Table 3.1. Definitions of terms used within this manual
Term | Definition |
---|---|
Assertion | A part of SAML message (an XML document) which provides facts about subject of the assertion (typically about the authenticated user). Assertions can contain information about authentication, associated attributes or authorization decisions. |
Artifact | Identifier which can be used to retrieve a complete SAML message from identity or service provider using a back-channel binding. |
Binding | Mechanism used to deliver SAML message. Bindings are divided to front-channel bindings which use web-browser of the user for message delivery (e.g. HTTP-POST or HTTP-Redirect) and back-channel bindings where identity provider and service provider communicate directly (e.g. using SOAP calls in Artifact binding). |
Discovery | Mechanism used to determine which identity provider should be used to authenticate user currently interacting with the service provider. |
Metadata | Document describing one or multiple identity and service providers. Metadata typically includes entity identifier, public keys, endpoint URLs, supported bindings and profiles, and other capabilities or requirements. Exchange of metadata between identity and service providers is typically the first step for establishment of federation. |
Profile | Standardized combination of protocols, assertions, bindings and processing instructions used to achieve a particular use-case such as single sign-on, single logout, discovery, artifact resolution. |
Protocol | Definition of format (schema) for SAML messages used to achieve particular functionality such as requesting authentication from IDP, performing single logout or requesting attributes from IDP. |
Identity provider (IDP) | Entity which knows how to authenticate users and provides information about their identity to service providers/relaying parties using federation protocols. |
Service provider (SP) | Your application which communicates with the identity provider in order to obtain information about the user it interacts with. User information such as authentication state and user attributes is provided in form of security assertions. |
Single Sign-On (SSO) | Process enabling access to multiple web sites without need to repeatedly present credentials necessary for authentication.

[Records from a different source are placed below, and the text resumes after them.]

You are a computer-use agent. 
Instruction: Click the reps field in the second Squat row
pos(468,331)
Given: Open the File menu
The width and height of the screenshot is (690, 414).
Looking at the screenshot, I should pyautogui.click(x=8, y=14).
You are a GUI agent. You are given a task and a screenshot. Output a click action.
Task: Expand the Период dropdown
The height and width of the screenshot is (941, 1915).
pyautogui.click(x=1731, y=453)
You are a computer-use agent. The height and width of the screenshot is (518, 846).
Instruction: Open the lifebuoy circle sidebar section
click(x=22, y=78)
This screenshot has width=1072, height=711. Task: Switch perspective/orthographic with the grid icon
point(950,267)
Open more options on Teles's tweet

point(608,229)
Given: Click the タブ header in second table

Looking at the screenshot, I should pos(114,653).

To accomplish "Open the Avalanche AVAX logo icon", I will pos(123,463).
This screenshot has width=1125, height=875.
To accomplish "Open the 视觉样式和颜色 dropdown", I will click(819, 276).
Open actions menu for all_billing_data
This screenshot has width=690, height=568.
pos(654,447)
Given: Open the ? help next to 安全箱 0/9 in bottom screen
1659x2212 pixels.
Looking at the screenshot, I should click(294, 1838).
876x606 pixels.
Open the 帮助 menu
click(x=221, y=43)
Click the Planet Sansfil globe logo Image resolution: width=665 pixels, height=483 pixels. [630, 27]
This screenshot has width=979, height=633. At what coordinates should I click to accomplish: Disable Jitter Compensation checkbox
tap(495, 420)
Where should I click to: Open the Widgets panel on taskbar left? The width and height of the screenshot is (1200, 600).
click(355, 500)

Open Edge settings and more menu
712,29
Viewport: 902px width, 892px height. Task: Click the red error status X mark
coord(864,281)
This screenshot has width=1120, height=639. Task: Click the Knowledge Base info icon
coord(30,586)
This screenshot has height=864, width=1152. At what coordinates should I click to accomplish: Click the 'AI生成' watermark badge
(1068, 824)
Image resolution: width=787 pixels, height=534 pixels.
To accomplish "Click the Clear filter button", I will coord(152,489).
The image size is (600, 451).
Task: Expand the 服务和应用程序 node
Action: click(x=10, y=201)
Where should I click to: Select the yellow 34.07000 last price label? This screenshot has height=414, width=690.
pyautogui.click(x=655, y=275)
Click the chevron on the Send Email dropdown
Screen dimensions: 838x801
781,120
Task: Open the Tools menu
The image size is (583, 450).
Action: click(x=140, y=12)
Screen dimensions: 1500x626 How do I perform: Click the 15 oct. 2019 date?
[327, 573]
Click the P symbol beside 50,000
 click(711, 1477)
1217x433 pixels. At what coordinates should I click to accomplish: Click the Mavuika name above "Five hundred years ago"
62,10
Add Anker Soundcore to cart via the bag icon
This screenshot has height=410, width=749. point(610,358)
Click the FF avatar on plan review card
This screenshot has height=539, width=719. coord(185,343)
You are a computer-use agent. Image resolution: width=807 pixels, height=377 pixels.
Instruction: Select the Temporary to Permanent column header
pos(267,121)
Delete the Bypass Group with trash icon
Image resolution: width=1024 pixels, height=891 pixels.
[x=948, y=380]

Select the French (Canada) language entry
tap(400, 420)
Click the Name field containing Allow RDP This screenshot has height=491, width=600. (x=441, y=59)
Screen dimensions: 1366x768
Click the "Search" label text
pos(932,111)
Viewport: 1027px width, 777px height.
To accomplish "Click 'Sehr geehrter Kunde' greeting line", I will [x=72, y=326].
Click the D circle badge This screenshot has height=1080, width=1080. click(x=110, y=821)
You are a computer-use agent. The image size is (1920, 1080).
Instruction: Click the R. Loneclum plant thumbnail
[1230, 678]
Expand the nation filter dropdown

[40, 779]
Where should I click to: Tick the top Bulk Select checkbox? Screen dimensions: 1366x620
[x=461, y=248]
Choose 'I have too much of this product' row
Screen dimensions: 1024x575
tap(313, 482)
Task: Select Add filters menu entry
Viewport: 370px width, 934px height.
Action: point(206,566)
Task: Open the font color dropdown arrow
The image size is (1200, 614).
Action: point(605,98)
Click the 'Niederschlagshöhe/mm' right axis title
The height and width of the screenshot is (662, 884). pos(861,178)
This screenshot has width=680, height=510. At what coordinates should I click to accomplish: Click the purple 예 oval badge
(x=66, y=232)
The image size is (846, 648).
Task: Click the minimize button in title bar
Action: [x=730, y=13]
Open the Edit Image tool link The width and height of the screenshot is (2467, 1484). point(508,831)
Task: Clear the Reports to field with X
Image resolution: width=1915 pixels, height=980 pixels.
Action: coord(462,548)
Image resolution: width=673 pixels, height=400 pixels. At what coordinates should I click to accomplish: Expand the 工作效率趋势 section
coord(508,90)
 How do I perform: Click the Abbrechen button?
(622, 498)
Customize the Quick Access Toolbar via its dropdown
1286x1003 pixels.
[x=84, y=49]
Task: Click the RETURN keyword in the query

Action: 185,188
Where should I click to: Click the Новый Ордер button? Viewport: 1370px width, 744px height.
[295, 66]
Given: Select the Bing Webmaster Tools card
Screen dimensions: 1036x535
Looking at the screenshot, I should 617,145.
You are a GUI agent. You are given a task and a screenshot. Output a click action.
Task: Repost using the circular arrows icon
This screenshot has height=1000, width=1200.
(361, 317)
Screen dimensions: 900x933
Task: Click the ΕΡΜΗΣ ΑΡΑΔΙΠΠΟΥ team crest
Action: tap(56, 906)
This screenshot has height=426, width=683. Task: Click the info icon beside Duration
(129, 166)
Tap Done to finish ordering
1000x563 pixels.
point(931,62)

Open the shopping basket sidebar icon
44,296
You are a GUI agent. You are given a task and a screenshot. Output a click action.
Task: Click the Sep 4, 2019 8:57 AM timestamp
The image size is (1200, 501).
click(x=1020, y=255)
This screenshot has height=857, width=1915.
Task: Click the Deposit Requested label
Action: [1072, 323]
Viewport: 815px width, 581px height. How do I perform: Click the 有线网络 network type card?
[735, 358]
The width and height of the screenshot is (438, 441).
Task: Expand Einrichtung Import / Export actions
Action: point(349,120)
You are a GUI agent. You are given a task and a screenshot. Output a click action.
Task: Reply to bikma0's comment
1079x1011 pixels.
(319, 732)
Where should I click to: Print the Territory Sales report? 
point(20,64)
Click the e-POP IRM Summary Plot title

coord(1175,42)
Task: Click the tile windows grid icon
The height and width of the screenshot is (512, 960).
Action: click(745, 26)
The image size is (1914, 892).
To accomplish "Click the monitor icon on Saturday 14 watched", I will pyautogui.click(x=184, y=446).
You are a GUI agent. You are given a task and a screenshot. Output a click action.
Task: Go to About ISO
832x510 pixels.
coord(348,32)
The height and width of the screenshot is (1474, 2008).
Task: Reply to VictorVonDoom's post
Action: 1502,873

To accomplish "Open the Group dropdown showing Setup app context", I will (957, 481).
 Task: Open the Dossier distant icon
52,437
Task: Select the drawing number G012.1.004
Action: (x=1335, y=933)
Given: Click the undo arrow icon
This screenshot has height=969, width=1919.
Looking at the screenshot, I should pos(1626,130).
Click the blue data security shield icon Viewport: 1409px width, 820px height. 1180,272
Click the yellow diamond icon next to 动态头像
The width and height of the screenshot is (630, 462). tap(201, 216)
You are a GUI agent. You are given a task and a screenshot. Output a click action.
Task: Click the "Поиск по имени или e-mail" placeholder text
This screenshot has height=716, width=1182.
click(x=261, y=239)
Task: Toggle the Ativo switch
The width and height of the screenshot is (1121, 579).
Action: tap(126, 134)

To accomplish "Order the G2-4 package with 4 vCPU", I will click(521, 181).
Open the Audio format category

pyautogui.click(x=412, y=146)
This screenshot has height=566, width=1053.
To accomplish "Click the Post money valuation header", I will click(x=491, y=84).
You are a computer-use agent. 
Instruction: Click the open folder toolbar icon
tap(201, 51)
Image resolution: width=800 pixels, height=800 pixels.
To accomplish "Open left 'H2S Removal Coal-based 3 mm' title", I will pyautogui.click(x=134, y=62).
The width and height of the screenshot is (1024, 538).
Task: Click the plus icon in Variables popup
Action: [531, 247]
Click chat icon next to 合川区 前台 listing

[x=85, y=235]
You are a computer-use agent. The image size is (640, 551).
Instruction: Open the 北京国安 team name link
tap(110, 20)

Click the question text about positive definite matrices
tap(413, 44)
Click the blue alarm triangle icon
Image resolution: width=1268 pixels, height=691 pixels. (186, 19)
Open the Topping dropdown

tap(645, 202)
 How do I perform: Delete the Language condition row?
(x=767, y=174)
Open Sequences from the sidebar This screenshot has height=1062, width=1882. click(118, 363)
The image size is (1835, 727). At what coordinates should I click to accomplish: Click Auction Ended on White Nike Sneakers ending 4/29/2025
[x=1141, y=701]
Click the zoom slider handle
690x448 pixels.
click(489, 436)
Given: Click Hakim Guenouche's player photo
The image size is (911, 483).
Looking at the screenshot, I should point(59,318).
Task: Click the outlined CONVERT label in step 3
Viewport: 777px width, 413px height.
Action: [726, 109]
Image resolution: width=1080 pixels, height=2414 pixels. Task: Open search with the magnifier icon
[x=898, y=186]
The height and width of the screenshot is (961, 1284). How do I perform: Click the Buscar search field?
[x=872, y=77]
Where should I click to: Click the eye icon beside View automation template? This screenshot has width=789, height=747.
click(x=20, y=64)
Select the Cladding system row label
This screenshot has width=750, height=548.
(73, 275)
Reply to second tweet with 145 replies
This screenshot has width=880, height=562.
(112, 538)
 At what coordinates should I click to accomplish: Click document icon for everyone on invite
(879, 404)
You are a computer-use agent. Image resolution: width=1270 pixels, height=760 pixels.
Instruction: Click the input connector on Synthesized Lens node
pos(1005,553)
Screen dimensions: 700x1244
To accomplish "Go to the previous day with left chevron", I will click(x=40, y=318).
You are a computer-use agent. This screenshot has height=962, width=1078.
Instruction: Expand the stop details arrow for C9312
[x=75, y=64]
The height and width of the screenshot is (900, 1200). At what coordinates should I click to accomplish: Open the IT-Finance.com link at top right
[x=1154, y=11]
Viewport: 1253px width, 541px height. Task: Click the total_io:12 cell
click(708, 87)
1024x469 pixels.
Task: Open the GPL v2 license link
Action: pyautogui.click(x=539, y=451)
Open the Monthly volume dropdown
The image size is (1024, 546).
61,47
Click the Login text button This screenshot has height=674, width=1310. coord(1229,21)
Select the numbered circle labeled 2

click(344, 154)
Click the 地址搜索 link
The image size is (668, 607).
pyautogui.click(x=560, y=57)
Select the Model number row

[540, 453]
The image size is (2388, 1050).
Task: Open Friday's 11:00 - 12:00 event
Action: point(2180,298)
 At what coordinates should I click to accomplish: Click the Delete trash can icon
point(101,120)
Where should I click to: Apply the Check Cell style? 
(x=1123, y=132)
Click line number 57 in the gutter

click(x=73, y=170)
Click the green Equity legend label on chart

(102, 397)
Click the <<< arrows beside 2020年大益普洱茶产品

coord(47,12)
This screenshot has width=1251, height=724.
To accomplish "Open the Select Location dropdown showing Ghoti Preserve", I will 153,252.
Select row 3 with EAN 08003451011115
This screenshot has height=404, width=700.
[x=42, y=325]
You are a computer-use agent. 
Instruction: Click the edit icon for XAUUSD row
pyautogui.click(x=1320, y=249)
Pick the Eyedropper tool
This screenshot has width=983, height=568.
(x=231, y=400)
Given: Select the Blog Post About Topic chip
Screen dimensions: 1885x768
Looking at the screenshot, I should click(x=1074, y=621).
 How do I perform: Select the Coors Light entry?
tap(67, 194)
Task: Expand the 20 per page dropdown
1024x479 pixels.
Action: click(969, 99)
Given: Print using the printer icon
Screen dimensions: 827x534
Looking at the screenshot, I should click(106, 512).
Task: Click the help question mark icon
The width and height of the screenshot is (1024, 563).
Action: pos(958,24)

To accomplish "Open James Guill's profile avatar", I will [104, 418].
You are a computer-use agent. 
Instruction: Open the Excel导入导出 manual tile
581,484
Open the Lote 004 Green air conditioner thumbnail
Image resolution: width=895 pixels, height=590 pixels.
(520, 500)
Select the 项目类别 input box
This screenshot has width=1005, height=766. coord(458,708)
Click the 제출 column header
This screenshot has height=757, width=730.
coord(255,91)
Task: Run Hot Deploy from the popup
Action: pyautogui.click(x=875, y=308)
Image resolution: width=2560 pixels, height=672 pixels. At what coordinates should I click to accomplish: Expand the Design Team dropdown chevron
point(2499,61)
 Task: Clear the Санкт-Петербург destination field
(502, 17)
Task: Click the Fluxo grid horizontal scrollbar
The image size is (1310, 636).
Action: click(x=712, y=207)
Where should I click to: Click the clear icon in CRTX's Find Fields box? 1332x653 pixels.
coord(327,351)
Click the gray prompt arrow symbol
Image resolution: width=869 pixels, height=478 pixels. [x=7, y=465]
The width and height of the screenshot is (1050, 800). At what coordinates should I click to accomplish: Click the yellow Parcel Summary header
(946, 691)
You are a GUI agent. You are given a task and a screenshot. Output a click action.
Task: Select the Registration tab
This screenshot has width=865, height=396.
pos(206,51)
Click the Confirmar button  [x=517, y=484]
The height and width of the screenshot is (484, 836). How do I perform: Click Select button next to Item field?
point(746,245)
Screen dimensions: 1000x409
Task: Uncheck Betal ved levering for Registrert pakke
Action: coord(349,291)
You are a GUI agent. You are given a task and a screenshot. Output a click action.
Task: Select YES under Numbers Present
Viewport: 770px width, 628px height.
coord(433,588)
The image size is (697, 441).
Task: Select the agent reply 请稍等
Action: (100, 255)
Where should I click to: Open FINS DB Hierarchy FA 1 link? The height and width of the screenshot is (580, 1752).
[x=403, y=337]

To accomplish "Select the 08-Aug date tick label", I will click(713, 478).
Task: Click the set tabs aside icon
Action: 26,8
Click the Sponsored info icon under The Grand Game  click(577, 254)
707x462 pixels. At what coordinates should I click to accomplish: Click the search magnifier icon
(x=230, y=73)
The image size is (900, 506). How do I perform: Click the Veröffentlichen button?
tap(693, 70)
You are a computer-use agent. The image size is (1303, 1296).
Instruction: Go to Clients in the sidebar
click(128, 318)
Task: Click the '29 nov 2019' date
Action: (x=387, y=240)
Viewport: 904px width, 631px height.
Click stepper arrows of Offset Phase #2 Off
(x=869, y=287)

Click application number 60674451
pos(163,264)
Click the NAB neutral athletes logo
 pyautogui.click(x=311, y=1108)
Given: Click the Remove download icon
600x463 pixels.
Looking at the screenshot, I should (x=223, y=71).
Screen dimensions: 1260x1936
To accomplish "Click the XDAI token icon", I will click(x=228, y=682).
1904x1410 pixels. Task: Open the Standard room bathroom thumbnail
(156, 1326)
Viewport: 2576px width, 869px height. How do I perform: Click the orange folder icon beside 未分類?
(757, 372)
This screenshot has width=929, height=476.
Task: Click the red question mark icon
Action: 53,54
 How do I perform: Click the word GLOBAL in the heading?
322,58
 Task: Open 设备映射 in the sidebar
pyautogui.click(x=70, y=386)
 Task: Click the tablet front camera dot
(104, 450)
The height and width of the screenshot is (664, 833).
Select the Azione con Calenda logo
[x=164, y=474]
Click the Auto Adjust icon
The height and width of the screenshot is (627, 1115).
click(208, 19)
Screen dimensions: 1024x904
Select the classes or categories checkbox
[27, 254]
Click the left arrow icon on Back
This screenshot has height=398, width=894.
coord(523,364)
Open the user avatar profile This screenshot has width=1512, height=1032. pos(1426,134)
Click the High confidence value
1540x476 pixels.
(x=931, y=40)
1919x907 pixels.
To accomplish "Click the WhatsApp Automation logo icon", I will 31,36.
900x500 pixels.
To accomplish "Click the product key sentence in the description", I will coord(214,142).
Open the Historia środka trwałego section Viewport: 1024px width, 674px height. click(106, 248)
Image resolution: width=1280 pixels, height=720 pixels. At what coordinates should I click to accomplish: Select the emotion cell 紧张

Various federation protocols such as SAML, WS-Federation, OpenID or OAuth can be used to achieve SSO use-cases. Information such as means of authentication, user attributes, authorization decisions or security tokens are typically provided to the service provider as part of single sign-on. |
Single Logout (SLO) | Process terminating authenticated sessions at all resources which were accessed using single sign-on. Techniques such as redirecting user to each of the SSO participants or sending a logout SOAP messages are typically used. |